この瞳を向けられる自転車に何度嫉妬したかわからない。彼の本気を遠慮なしでぶつけてもらえる自転車に。
「隼人」
「……無理言ってすまねぇ」
「隼人!」
新開の逞しい腕を掴む。今度は名前が逃さないというように。
「私は隼人のそばにいるよ。私の意志で」
「一緒に来てくれるのか」
「合格したらだけどね」
苦笑してごまかしはしたが、実は他の志望校も都内の明早近くの大学を選んでいる。名前は新開と離れるつもりなど全くないのだ。

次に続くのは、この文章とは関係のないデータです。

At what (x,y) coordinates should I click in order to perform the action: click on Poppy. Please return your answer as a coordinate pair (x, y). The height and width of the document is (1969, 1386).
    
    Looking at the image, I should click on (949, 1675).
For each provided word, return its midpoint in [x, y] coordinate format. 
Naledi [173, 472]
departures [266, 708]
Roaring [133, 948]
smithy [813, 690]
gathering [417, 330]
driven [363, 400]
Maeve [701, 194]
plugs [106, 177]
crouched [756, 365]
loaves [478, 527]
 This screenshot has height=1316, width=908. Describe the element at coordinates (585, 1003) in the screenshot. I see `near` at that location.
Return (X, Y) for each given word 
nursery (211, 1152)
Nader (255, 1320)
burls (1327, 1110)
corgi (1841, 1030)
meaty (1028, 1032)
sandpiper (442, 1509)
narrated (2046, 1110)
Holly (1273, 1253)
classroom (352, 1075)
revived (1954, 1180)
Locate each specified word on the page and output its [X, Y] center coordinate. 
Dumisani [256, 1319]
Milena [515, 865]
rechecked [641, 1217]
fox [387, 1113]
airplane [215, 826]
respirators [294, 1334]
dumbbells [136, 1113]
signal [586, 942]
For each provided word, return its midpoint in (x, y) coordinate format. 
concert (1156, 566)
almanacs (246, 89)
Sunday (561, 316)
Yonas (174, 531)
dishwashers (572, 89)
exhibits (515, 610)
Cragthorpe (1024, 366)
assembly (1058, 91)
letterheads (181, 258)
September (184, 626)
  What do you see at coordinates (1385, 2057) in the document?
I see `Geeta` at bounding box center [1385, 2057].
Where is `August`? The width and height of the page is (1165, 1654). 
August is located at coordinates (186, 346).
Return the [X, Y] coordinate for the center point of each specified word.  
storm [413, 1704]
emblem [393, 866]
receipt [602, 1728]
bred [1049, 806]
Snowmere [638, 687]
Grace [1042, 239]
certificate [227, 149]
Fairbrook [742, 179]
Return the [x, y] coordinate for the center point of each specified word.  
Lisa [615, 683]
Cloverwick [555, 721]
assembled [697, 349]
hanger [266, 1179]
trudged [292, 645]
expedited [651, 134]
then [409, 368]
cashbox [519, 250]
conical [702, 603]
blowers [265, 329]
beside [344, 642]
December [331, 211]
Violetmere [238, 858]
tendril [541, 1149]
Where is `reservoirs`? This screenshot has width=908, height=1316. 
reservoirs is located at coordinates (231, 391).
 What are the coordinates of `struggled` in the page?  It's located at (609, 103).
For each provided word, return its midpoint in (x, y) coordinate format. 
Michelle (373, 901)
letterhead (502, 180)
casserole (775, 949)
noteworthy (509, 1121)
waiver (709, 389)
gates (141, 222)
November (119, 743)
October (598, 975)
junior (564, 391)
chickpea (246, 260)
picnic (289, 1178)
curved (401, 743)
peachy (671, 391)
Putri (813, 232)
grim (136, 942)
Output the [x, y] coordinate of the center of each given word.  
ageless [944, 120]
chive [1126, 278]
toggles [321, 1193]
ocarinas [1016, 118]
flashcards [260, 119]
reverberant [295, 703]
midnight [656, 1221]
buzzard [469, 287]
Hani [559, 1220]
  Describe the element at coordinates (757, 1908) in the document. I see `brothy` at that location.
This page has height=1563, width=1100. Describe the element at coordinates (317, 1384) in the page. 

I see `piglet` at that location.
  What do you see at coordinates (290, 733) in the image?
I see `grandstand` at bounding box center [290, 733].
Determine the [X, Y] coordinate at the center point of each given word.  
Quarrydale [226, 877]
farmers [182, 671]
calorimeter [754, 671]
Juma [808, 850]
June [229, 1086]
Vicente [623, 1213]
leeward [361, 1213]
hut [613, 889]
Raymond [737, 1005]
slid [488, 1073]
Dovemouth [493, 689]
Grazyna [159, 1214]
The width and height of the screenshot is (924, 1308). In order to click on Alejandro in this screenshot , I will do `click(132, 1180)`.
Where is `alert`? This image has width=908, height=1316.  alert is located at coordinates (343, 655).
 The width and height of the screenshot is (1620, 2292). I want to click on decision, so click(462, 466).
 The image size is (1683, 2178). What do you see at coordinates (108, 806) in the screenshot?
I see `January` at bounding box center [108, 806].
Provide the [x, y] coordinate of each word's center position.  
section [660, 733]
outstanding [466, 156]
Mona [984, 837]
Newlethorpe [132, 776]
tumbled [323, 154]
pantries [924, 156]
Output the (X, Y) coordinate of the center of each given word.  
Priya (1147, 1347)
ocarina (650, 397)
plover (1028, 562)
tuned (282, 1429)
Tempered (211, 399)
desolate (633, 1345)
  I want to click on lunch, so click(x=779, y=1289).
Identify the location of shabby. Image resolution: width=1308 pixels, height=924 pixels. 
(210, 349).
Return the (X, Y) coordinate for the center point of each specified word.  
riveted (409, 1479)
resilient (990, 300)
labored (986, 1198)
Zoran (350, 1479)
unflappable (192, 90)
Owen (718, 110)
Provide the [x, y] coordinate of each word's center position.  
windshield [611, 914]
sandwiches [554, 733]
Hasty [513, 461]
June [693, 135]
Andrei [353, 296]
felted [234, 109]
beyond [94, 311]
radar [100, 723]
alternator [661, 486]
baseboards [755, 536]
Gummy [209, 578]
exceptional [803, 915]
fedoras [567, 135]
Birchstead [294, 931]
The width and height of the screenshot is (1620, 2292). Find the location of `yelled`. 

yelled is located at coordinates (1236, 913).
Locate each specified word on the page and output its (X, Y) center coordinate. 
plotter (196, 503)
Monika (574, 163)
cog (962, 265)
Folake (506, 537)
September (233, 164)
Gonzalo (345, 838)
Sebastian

新開の嬉しさがこぼれ落ちた笑顔に名前も安心する。ほんの少しだけ一緒に行っていいのかという不安は存在したのだ。だがそれは杞憂だったようだ。
「なぁ名前、一緒に住まないか?」
「嫌」
新開の発言は予想の範疇だったので名前は反射で答えていた。
「即答か」
「即答だよ」
「ちゃんと名前の両親に許可取るから」
「私の許可は!?」
新開と一緒に住んだら毎夜眠れるわけがない。それくらいに愛されている自覚はある。
それは名前にとってはもちろん、新開にとっても好ましいことではないだろう。
その他にも料理ができないという現実的な理由もあるのだが、それはこれから努力するつもりだ。
「4年なんて2人でいたらあっという間だよ」
そう言って微笑むと新開の両手が名前の頬を包んだ。ゆっくり距離が近付いてくる。
「ムグッ」
名前の手が新開の口をガードする。
「ダメ。キスしないで」
「いい雰囲気だったろ」
「だからダメ!隼人止めてくれないもん」
「今の流れだと止められなかったかもな」
「認めるのか」
「名前が一緒にいるとかカワイイこと言うからだろ」
「人のせいか。ウサ吉もいるしダメ!」
2人の横につぶらな瞳で見上げてくる小さな存在。耳を揺らして、鼻を動かして笑っているみたいだ。
「やっぱりウサ吉はここにいてもらおう」
「何で!?」
「ウサ吉が原因で名前が抱けないと困る」
呆れた。
何だその理由は。
こんな可愛くて大切な命を前にして。
「呆れてんな?」
「当たり前でしょ」
「オレにとっては重大な理由なんだぜ。それに泉田と黒田が面倒見てくれるって言ってる」
「それを先に言ってよ。じゃあ安心だね、ウサ吉」
「そうとわかれば、名前」
「ん?」
「夜、部屋来いよ」
耳に新開の息が触れた。低く甘い声に名前の体が疼く。
「お預けくらったんだ。覚悟しとけよ」
耳を甘噛みしてからポンと肩を叩くと、新開はウサギ小屋を出て行った。
「……甘やかしてくれるんじゃなかったのか」
話が違うぞ、と名前はウサギを抱き上げて笑った。